(Beginning of Material provided)

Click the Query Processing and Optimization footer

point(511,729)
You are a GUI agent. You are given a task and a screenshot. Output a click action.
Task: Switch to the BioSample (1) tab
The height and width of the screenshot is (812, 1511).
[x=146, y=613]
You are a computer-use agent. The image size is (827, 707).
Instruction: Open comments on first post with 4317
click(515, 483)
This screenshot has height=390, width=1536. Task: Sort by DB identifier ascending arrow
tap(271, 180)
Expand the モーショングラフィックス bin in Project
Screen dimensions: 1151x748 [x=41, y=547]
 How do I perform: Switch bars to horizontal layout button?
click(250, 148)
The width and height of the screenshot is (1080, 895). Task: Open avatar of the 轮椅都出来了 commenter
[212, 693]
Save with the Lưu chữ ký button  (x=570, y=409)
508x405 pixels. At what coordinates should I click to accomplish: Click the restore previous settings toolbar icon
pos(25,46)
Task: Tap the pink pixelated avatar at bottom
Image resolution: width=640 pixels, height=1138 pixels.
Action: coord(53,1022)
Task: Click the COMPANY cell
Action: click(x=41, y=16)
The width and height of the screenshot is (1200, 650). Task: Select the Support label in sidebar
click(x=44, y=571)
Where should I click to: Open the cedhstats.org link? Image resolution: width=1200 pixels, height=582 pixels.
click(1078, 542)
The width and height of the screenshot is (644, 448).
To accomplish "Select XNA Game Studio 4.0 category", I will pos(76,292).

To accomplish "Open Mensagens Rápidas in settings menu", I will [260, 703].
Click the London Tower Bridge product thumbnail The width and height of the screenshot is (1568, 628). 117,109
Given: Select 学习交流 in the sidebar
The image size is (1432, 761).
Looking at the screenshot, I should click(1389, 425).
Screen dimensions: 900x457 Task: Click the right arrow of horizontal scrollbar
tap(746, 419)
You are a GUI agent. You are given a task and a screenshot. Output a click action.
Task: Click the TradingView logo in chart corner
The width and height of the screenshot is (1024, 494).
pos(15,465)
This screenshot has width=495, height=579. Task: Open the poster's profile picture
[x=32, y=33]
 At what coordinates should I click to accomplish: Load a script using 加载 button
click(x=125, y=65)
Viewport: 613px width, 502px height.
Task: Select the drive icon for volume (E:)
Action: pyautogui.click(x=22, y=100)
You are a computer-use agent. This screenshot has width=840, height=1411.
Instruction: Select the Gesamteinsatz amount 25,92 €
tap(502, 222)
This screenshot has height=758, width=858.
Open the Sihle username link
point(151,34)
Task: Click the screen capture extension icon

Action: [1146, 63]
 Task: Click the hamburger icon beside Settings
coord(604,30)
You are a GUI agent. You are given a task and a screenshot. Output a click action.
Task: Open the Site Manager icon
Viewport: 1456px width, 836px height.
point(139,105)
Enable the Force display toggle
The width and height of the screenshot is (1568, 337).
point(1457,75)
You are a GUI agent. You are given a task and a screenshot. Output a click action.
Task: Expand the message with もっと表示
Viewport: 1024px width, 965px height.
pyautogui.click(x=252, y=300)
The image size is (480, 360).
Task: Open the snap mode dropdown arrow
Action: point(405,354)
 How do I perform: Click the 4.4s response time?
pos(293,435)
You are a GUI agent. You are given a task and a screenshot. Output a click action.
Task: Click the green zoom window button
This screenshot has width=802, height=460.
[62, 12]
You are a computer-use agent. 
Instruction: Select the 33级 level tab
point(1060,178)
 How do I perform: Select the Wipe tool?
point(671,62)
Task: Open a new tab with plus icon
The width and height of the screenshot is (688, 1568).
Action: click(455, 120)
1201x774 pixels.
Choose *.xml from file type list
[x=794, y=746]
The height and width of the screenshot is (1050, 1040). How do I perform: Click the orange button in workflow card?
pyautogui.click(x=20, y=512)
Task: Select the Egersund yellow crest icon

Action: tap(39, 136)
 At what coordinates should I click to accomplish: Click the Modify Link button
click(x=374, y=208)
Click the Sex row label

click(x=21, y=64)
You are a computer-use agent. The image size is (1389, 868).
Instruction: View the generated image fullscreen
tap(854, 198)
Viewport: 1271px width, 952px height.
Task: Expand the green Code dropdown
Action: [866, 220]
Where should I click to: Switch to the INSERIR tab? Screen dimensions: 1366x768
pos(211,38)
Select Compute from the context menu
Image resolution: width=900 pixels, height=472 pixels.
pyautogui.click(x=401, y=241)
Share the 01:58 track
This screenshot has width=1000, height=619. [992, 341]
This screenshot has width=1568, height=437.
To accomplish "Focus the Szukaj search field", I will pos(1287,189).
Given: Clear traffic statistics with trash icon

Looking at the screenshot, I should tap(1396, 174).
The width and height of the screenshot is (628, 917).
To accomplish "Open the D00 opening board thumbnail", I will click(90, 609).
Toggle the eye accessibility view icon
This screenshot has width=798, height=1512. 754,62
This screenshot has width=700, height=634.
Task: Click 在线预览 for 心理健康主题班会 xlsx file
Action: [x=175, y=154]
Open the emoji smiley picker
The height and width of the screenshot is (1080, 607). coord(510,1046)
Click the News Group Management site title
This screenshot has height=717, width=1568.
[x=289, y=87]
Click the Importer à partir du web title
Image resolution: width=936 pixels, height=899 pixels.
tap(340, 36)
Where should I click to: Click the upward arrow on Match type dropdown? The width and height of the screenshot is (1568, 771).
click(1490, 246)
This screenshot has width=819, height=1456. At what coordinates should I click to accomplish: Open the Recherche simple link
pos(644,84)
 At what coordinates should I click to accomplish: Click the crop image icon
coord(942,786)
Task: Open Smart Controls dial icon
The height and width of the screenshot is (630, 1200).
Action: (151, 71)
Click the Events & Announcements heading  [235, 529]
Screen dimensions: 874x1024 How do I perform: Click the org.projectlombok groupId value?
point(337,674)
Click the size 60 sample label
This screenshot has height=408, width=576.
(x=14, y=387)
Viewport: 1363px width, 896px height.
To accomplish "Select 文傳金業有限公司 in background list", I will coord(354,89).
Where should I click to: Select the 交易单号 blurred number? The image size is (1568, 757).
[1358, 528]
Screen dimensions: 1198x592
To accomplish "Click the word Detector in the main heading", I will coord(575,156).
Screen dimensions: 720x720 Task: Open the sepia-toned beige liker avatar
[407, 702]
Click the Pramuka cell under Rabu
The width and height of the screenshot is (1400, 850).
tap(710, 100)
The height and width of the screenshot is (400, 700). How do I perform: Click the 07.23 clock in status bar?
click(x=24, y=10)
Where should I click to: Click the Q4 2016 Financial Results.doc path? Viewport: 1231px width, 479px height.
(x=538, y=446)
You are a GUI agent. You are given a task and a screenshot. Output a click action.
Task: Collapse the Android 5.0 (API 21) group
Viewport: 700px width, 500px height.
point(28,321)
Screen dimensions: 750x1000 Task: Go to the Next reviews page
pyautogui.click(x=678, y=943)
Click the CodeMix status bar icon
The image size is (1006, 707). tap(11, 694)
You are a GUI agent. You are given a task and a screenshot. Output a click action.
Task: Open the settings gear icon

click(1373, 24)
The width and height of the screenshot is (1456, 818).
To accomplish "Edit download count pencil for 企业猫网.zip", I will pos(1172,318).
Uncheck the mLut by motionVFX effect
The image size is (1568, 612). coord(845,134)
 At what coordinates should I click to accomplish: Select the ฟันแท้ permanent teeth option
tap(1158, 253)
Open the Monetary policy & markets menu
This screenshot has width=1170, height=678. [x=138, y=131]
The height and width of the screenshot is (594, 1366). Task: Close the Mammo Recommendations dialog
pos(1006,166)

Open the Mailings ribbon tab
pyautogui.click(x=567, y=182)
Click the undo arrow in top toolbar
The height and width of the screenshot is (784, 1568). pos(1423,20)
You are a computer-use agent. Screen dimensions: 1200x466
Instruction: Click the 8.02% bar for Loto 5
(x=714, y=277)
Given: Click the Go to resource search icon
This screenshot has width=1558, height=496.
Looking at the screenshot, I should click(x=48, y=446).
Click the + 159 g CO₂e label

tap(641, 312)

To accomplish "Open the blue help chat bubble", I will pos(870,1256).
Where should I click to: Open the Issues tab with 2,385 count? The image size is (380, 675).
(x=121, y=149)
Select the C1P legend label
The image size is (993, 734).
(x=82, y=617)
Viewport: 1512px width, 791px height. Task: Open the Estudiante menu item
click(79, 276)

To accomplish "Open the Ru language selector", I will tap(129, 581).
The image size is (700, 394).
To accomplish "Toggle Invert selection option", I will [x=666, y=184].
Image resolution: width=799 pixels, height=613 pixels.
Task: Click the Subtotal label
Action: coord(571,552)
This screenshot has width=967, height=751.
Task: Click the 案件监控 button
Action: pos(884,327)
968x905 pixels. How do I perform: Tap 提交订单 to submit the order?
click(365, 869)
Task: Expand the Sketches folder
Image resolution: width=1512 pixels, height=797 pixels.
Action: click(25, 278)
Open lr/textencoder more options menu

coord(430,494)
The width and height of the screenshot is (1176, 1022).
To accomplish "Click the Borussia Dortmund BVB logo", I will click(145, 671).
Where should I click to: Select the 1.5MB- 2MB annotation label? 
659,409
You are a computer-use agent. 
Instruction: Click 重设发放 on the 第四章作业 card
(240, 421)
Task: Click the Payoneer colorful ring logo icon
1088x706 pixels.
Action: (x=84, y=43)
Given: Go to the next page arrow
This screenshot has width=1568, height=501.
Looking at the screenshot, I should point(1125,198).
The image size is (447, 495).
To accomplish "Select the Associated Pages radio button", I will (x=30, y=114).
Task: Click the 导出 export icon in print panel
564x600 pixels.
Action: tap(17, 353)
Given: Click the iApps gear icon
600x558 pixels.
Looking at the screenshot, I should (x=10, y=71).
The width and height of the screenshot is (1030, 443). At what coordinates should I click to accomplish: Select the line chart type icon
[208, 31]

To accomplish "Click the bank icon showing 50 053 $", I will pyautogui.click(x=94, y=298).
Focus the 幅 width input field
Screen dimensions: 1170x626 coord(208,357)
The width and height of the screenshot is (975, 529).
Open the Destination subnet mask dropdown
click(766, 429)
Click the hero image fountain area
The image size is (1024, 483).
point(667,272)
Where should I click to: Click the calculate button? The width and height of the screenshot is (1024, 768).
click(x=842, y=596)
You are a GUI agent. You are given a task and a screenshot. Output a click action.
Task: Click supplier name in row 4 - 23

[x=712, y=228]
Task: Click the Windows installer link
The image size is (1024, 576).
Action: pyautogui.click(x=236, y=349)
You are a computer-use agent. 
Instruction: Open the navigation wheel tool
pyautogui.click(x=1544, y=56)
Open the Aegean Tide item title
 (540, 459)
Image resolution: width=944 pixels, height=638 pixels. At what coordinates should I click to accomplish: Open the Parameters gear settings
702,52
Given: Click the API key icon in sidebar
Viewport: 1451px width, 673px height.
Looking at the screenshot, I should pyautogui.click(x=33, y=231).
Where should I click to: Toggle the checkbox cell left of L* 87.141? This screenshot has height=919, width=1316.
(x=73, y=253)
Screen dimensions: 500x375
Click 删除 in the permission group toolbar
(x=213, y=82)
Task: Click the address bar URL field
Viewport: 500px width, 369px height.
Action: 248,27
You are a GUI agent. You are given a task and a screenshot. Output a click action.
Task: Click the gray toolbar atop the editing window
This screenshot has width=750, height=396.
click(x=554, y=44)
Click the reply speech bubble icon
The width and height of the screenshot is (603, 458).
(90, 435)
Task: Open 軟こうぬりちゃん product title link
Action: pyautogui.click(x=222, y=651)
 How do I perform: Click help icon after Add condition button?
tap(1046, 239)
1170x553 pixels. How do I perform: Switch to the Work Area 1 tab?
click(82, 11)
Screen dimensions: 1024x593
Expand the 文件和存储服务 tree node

(End of Material provided)

If a line of the records above holds the word "heading", show it.

▸ Solution for this task:
Click the Events & Announcements heading  [235, 529]
To accomplish "Click the word Detector in the main heading", I will coord(575,156).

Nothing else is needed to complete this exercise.